Estimation of Stroke Volume Variance from Arterial Blood Pressure: Using a 1-D Convolutional Neural Network

Abstract

Background: We aimed to create a novel model using a deep learning method to estimate stroke volume variation (SVV), a widely used predictor of fluid responsiveness, from arterial blood pressure waveform (ABPW).

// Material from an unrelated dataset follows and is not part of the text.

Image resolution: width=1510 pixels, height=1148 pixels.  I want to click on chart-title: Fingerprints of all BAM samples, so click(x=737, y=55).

Methods: In total, 557 patients and 8,512,564 SVV datasets were collected and were divided into three groups: training, validation, and test. Data was composed of 10 s of ABPW and corresponding SVV data recorded every 2 s. We built a convolutional neural network (CNN) model to estimate SVV from the ABPW with pre-existing commercialized model (EV1000) as a reference. We applied pre-processing, multichannel, and dimension reduction to improve the CNN model with diversified inputs. Results: Our CNN model showed an acceptable performance with sample data (r = 0.91, MSE = 6.92). Diversification of inputs, such as normalization, frequency, and slope of ABPW significantly improved the model correlation (r = 0.95), lowered mean squared error (MSE = 2.13), and resulted in a high concordance rate (96.26%) with the SVV from the commercialized model. Conclusions: We developed a new CNN deep-learning model to estimate SVV. Our CNN model seems to be a viable alternative when the necessary medical device is not available, thereby allowing a wider range of application and resulting in optimal patient management.